TASK DIRECTIONS: If a line in the entries includes "Administration", show that line.
[[ EXERCISE INPUTS open ]]
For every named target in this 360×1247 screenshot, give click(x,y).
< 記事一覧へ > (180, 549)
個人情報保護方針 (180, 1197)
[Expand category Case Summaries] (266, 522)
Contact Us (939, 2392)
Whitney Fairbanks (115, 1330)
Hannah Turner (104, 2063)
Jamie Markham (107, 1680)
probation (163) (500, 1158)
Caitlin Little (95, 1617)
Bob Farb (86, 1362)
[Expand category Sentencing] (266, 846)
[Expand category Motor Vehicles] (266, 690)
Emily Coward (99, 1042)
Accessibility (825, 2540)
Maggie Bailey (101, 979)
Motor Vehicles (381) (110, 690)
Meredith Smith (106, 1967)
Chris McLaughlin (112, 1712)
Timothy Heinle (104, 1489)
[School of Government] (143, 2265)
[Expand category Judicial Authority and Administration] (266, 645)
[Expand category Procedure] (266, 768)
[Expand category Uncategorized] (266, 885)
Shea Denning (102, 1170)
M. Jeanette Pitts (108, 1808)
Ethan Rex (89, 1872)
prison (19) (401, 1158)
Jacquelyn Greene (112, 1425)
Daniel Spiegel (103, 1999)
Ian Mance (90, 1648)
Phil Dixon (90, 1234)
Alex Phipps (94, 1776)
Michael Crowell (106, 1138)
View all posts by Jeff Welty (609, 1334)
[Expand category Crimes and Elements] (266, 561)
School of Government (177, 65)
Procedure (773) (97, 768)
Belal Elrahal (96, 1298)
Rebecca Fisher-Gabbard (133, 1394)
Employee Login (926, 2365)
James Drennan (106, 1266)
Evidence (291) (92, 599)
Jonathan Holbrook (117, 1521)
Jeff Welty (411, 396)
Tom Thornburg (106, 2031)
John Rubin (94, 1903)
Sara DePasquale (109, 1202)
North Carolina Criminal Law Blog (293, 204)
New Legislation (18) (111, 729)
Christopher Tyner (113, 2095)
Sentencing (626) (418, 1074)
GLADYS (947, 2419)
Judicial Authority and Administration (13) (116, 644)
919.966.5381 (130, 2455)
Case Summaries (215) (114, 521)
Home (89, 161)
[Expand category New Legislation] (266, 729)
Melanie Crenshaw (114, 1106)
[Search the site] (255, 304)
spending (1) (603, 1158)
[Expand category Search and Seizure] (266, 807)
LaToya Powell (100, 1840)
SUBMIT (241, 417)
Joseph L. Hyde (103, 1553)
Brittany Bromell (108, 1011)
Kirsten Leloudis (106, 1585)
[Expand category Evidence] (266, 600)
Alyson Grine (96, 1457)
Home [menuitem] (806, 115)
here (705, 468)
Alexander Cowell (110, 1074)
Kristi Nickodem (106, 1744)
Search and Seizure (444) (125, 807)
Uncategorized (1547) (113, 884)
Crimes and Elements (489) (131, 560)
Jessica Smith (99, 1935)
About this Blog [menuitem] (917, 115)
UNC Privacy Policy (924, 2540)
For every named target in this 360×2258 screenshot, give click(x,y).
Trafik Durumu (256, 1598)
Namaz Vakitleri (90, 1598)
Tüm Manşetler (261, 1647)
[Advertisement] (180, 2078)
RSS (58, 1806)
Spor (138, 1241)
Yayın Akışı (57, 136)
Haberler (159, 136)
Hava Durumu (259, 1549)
[[ EXERCISE INPUTS closed ]]
EXPECTED OUTPUT:
[Expand category Judicial Authority and Administration] (266, 645)
Judicial Authority and Administration (13) (116, 644)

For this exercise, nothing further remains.